I think the difficulty is (repeating myself, sorry) exactly
illustrated by the question of what to do with an ATOMIC_AGGREGATE
attribute which is apparently 421 octets long.

At a requirements level, you may not wish to get into the detail of
this.  But as it stands, the draft classifies pretty much every way in
which an attribute can be broken as a Semantic error.  This seems to
me to miss the important fact that an attribute is only an attribute
once the Path Attributes part of the message has been parsed
satisfactorily -- up to that point, the entire Path Attributes are a
pretty random looking collection of octets.

...

[rjs]: The requirement the document makes is explicitly that not all
errors are defined as critical (if they were, the requirement
specified by section 3 would not be met, and we would stick with the
behaviour we have right now). The reason for a distinction between
critical and semantic is that there are certain errors that mean
that cannot be localised to certain NLRI.

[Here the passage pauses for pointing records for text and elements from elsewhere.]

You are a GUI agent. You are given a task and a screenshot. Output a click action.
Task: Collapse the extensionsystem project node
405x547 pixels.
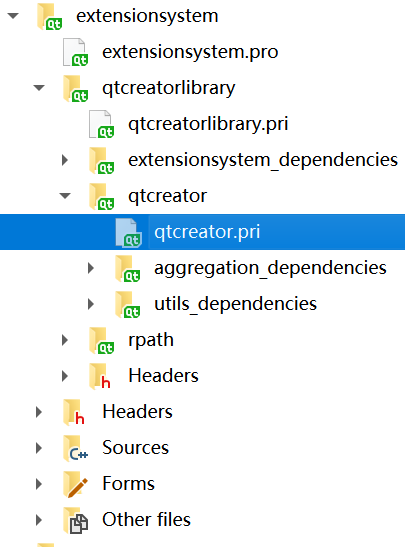point(13,16)
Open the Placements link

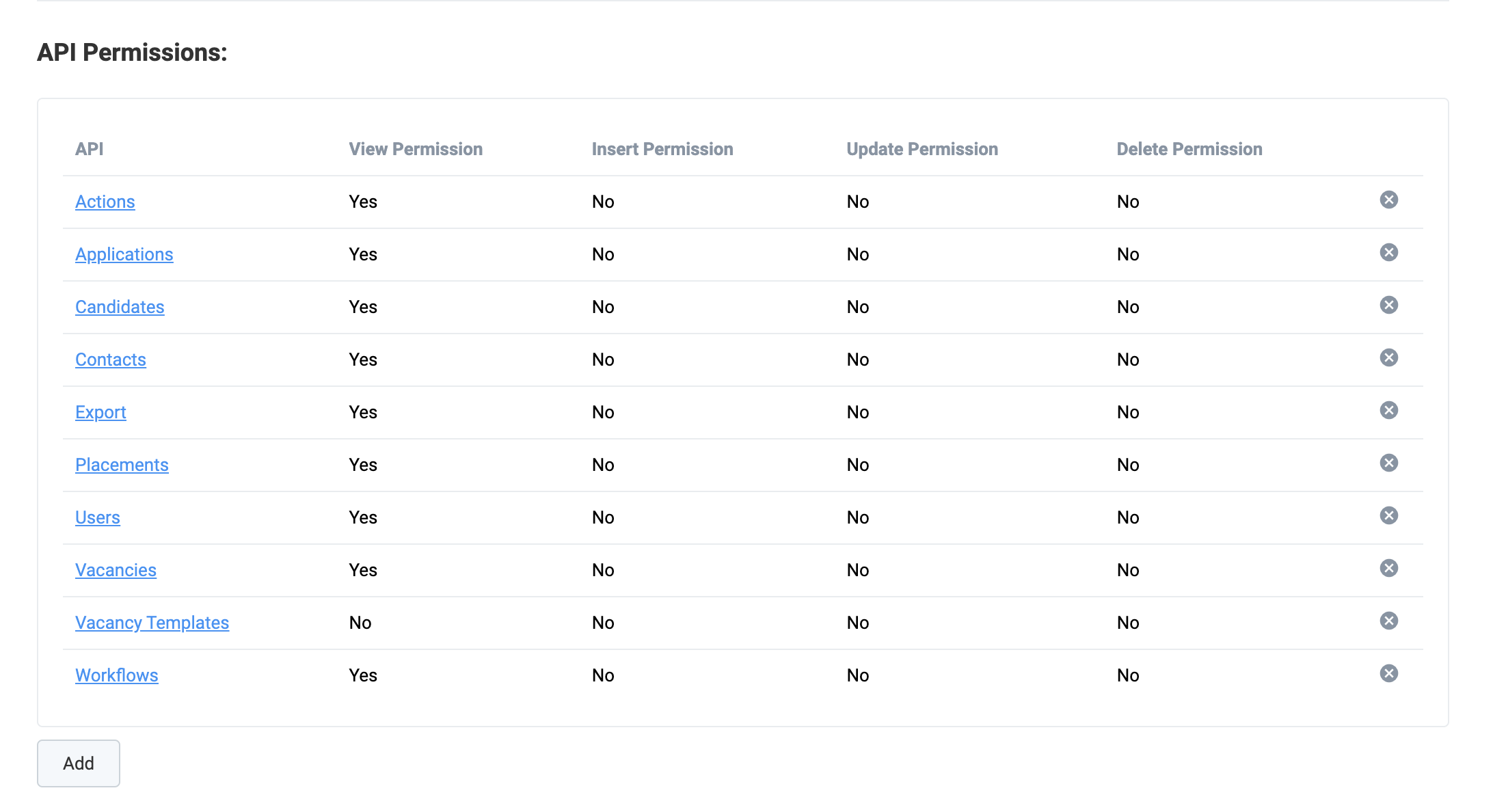coord(122,465)
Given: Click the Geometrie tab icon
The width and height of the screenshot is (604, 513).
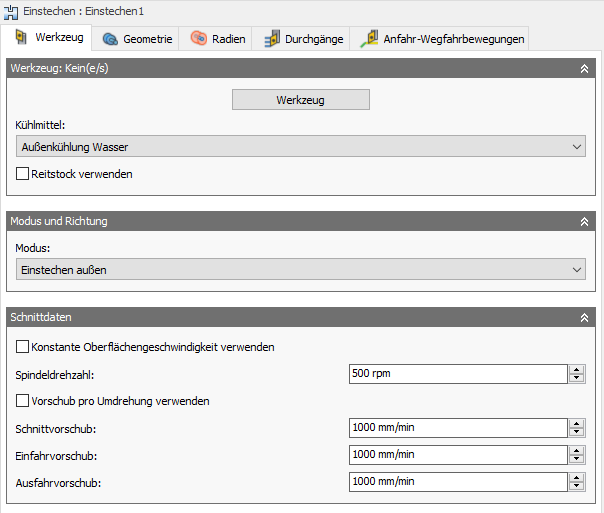Looking at the screenshot, I should [110, 39].
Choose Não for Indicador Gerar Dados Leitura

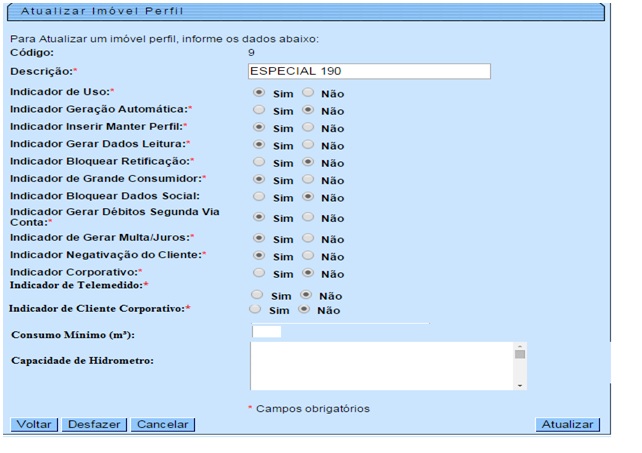pos(309,144)
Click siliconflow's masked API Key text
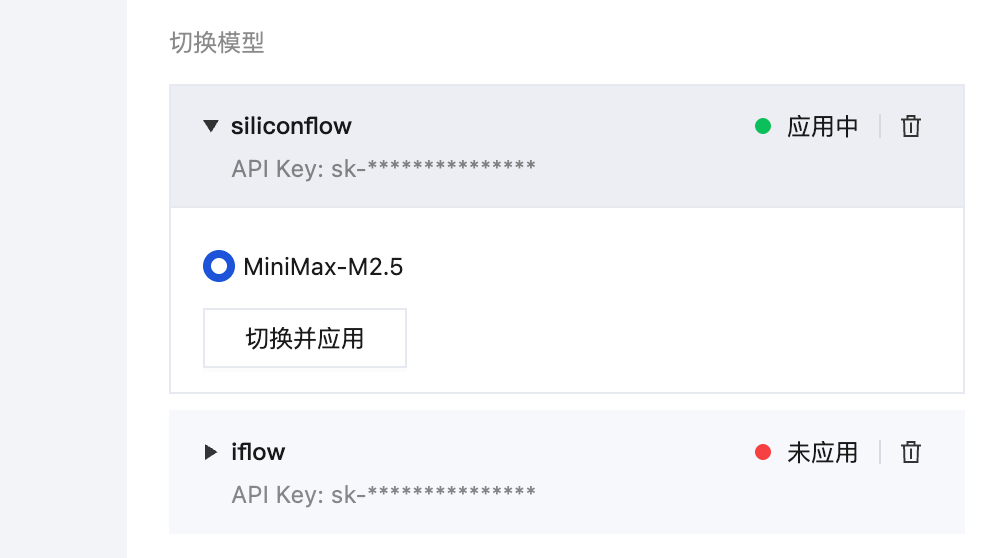The width and height of the screenshot is (994, 558). tap(384, 169)
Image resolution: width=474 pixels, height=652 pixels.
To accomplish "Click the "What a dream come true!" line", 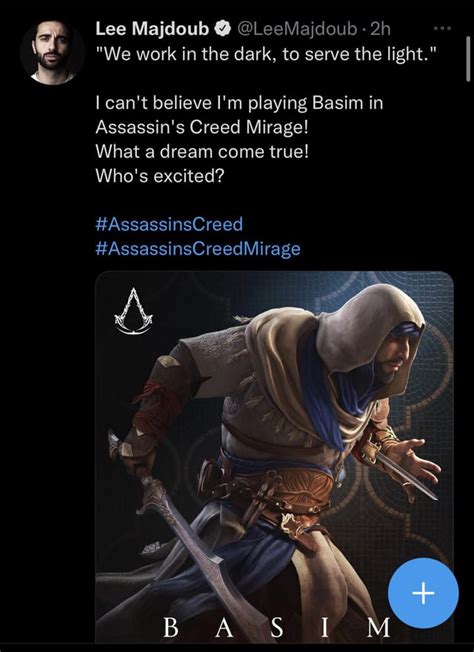I will (202, 151).
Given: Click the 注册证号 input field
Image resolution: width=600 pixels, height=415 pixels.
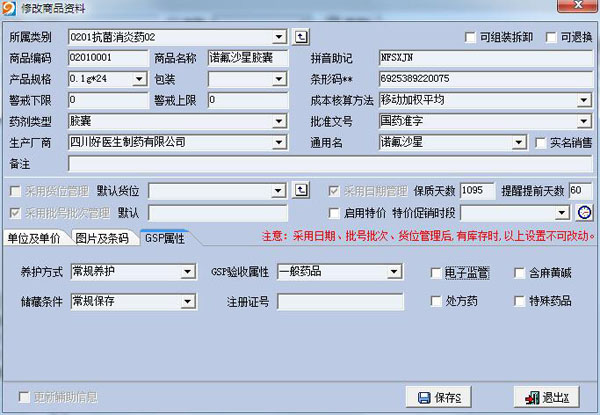Looking at the screenshot, I should click(340, 301).
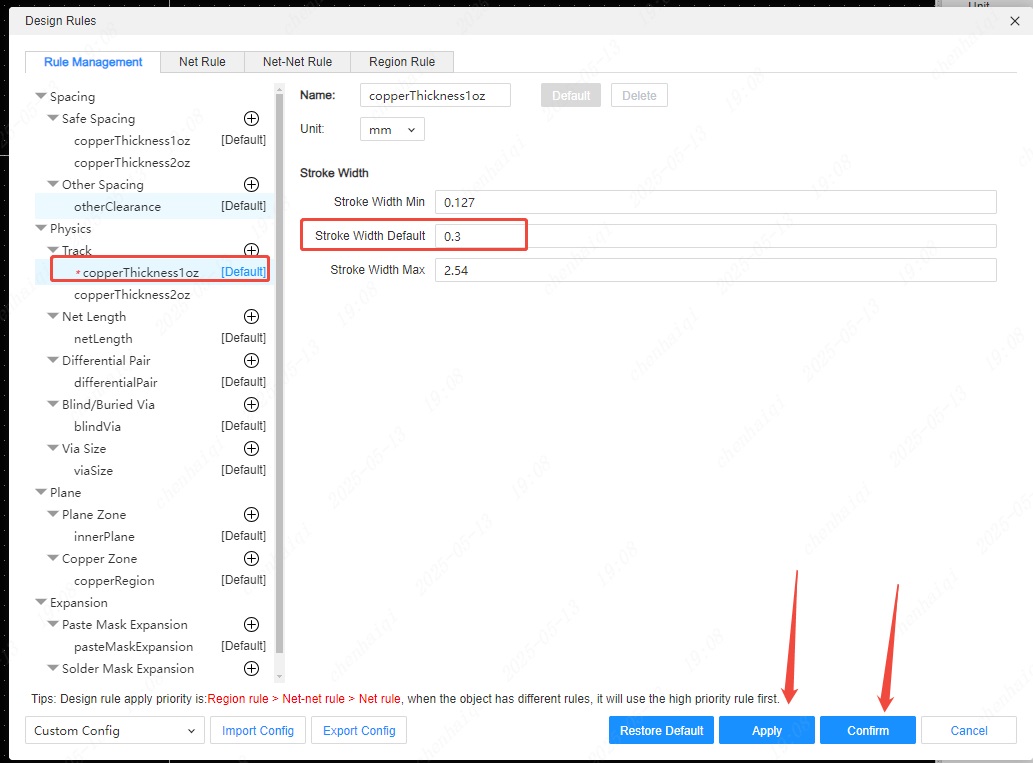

OK.  Sure.  We have Critical and Not-Critical errors.  Not-Critical
errors are those for which we can extract the NLRI.

A key reason for not being able to extract the NLRI is encountering an
error when parsing the Attributes.  Some errors may suggest that the
sender has gone barking mad, and it is not possible to say whether
there are NLRI there to extract or not.  Other errors may be less
alarming.  The given definition of Semantic errors does not
distinguish.

As above, the requirements could step back from the parsing issue, and
specify only the need to reliably extract NLRI.  And, if it is a
requirement to proceed to process (as opposed to just invalidate) NLRI
from a broken message, the requirements should specify the need to
reliably extract a good enough subset of attributes to proceed with.

At the very least, I suggest that Critical (severity of error) and
Semantic (form of error) are orthogonal notions.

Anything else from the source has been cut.